Eyal Hoffman, Early-stage Investor & Managing PartnerManaging Partner, Highroad:

“Before I started looking at startups from an early-stage investor point of view, I was trapped in the notion that the idea and the solution were the most important things when it comes to success factors. I soon realized that there are many more important things to look at: number one is the founding team, but also the market and the technology, to name a few.

“With that realization, it also occurred to me that an investor needs - while listening to the founders carefully - to also be able to see beyond what the founders are saying and sometimes even seeing. This does not mean that those ideas or thoughts are any better than anyone else’s; in my opinion, the most important thing for an entrepreneur is to simply listen to many opinions and form their own.”

The importance of a mutual company–investor relationship

Racheli Vizman, CEO & co-founder at SavorEat & co-founder at Egg’N’Up:

“I had many years of experience in the ecosystem turning young companies into public companies, but I had to learn my first lesson precisely when setting up [my own company,] SavorEat. When something is yours, things work differently.

“My first lesson as an entrepreneur stemmed from the wrong investor choice. The need to raise capital quickly in order to promote development sometimes leads you not to trust your intuition and not to do enough background checking. Such a wrong choice can lead to delays in the development and promotion of the company. When it comes to a round of recruitment - especially in the early stages of the company - an entrepreneur must understand that choosing an investor is a long-term relationship and due diligence is not a one-way thing. The entrepreneur also needs to ensure that whoever they choose [understands the value of] mutual relationships.”

Be the one to steer the ship

Keren Leshem, CEO at OCON Healthcare, mentor at 8400 the Health Network and World Economic Forum Tech Pioneer 2022:

“As an entrepreneur, the first lesson I had to learn was in my youth at a startup company where I worked.
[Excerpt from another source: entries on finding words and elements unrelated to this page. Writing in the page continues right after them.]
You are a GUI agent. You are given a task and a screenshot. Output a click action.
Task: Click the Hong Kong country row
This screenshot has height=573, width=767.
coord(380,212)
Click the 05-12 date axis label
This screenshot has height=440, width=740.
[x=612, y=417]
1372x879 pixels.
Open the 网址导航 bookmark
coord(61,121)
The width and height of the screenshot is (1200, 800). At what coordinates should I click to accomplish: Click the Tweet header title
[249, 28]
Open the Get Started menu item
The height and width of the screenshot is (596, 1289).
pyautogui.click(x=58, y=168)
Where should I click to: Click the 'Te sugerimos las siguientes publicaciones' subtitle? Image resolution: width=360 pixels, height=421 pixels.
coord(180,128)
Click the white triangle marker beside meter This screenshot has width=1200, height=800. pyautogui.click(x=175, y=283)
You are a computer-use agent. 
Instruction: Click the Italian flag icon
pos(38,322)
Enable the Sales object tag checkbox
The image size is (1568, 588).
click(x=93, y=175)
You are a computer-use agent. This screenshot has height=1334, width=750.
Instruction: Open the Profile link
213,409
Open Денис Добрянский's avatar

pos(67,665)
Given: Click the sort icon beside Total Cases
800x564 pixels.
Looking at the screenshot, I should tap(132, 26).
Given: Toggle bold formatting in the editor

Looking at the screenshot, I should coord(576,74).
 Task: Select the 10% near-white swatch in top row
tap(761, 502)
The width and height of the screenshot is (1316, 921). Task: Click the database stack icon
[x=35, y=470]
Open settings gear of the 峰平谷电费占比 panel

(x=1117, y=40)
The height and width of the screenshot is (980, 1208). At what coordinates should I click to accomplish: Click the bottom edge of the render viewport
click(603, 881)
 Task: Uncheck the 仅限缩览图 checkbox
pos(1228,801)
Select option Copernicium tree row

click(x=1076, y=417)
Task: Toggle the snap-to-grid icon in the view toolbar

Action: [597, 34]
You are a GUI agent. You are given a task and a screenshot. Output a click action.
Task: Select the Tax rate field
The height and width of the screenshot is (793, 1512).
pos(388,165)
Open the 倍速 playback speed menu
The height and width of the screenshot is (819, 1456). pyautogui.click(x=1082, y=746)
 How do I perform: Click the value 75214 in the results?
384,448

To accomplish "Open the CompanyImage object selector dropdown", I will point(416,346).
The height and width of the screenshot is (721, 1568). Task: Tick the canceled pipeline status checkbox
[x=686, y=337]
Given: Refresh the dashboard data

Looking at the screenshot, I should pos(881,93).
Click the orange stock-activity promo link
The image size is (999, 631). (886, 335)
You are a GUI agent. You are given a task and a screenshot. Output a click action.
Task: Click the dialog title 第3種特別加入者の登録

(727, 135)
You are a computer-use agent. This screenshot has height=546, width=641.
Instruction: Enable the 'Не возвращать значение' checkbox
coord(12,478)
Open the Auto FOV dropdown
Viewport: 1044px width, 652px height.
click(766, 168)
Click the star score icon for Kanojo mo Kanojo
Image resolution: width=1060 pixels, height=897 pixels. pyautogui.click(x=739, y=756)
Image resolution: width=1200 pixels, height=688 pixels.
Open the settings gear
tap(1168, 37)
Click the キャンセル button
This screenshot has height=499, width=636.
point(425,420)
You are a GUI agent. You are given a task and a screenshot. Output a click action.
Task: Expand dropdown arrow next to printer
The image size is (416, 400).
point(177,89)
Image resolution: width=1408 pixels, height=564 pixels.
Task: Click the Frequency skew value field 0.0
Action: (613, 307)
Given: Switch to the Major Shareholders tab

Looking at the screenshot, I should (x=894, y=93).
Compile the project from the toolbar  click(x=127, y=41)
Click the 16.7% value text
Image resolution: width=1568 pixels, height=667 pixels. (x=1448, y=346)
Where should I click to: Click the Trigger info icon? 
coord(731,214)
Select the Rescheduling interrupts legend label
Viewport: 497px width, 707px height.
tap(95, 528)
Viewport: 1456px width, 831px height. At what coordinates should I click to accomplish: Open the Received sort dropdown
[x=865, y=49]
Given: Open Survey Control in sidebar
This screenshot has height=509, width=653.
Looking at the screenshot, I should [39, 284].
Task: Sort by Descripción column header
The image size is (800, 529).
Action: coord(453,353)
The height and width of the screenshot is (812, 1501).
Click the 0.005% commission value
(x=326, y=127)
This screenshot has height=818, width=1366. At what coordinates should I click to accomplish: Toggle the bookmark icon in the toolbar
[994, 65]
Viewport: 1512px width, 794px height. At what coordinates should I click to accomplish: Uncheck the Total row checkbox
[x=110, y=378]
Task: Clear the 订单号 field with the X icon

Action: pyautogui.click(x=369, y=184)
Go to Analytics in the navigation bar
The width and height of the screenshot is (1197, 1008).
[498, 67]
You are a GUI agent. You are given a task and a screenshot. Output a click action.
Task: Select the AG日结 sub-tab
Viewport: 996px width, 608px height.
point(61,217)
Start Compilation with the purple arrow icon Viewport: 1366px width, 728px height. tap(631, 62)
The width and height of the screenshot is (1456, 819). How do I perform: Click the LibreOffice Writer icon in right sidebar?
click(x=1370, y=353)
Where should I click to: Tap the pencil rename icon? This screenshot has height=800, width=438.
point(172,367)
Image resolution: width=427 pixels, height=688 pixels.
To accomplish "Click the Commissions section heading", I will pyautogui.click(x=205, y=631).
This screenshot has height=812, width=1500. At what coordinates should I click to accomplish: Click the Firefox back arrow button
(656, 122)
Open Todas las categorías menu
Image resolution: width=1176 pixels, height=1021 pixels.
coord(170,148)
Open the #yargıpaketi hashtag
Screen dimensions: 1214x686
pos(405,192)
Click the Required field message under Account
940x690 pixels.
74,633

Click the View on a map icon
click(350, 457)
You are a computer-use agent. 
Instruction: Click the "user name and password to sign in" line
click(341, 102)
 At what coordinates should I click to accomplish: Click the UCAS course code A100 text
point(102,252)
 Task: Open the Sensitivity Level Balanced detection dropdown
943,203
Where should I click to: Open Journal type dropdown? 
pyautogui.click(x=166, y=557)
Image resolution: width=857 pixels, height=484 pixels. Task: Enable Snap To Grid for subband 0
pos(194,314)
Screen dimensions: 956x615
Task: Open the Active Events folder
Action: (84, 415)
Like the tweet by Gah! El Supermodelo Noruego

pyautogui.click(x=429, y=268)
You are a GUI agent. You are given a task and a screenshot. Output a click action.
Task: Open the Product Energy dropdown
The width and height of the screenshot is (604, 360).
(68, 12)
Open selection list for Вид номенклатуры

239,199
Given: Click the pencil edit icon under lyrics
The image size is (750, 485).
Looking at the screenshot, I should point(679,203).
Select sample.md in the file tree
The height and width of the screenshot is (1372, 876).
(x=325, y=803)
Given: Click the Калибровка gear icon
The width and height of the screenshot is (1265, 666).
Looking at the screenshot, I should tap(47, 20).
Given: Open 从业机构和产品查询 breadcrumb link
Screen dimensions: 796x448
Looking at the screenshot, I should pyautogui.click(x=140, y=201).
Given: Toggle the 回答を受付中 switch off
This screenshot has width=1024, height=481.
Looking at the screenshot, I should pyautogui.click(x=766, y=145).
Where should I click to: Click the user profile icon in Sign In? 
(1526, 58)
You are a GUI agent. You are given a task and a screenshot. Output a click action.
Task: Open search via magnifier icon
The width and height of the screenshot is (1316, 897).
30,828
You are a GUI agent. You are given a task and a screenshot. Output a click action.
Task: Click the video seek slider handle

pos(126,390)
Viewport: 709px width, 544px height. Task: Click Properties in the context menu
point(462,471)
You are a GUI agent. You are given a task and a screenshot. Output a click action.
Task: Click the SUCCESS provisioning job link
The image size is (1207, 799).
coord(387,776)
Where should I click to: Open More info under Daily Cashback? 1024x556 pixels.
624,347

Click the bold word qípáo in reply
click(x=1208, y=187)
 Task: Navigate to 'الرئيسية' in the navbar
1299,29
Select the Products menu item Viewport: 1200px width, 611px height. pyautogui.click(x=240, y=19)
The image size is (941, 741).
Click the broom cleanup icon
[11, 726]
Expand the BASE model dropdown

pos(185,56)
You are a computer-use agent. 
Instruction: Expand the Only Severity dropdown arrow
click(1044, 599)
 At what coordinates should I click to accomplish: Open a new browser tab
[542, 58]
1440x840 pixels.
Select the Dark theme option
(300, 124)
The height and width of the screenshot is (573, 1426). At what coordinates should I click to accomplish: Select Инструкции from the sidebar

I was in charge of one of the company's first capital raising rounds, raising money from an Angel and a VC. Each had different [wants, strategies and preferences] in their investment, which created terrible frictions and greatly influenced the identity and style of the product developed.

 Keren Leshem. (credit: MICKEY BEN-ARI) Keren Leshem. (credit: MICKEY BEN-ARI)

“That taught me a lot for subsequent investment rounds not to repeat this mistake and to be the one to steer the ship in any strategic decision, whether an investment round, adding a board member or any other program involving outsiders with their interests. You should hear opinions from professionals and owners. Their experience is important. But never be afraid to act assertively and always put the company’s needs at the top of the pyramid.”